Every cell in your body is a pressurized container. Inside is a concentrated solution of proteins, ions, sugars, and machinery. Outside is the relatively dilute environment of interstitial fluid, or blood, or seawater. Basic osmosis says that water should rush in until the cell bursts. For most animal cells, this doesn't happen — and the reason is both elegant and somewhat counterintuitive.
The Membrane's Improbable Structure
The plasma membrane is a lipid bilayer: two sheets of phospholipid molecules arranged tail-to-tail, with the water-loving heads facing outward on both sides and the water-hating tails hidden in the middle. It's about 7–10 nanometers thick. For context, a human hair is roughly 70,000 nanometers wide.
This structure is self-assembling. Phospholipids in water spontaneously organize into bilayers because it's thermodynamically favorable — the hydrophobic tails have nowhere better to be than clustered together, shielded from water. No genetic instruction is required to form a membrane; it's what these molecules do.
The membrane is not static. It's a fluid mosaic — a two-dimensional liquid in which proteins float like icebergs, some anchored, some drifting, some spanning the full thickness. Individual lipid molecules flip-flop and diffuse laterally millions of times per second.
Why Doesn't the Cell Burst?
Animal cells don't have rigid cell walls like bacteria or plants. They deal with osmotic pressure differently: by precisely regulating what's inside.
The key is ion balance. The sodium-potassium ATPase pump — one of the most important proteins in your body — continuously pumps three sodium ions out of the cell for every two potassium ions it pumps in, consuming ATP to do so. This maintains a lower solute concentration inside than osmosis alone would produce, reducing the inward flow of water.
It's an active, energy-consuming balance. If the pump stops — as happens during ischemia, when a cell is starved of oxygen — the sodium gradient collapses, water rushes in, and the cell swells. This is part of why tissue damage from a stroke or heart attack is so severe: cells are literally bursting.
The Resting Membrane Potential
The ion gradient maintained by the sodium-potassium pump has another consequence: it creates a voltage across the membrane. The inside of a typical cell is about -70 millivolts relative to the outside. This resting membrane potential is the basis of all electrical signaling in the nervous system.
A neuron transmits a signal by briefly opening sodium channels, allowing Na⁺ to rush in along its concentration gradient. This depolarizes the membrane locally, which triggers adjacent channels to open, propagating the signal down the axon. The whole system runs on the electrochemical gradient that the pump constantly maintains.

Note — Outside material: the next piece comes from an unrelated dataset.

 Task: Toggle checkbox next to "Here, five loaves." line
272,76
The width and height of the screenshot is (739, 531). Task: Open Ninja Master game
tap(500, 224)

Your ability to read this sentence — to have a thought at all — depends on a protein that is, right now, burning ATP to push sodium out of your neurons.
Selective Permeability
The membrane is selectively permeable, not impermeable. Small nonpolar molecules (oxygen, CO₂, alcohol) pass through freely. Water moves through specialized channels called aquaporins — at rates up to 3 billion molecules per second per channel. Ions and large molecules need specific transporters or channels, which can be gated (opened or closed) by voltage, by ligands, or by mechanical stress.
This selectivity is what allows cells to be chemically distinct from their environment. It is, in a very real sense, the physical basis of individuality — the boundary that separates a living system from the solution it swims in.
The membrane is seven nanometers thick and it's the reason you exist as a coherent entity rather than a dispersed collection of molecules in equilibrium with your surroundings.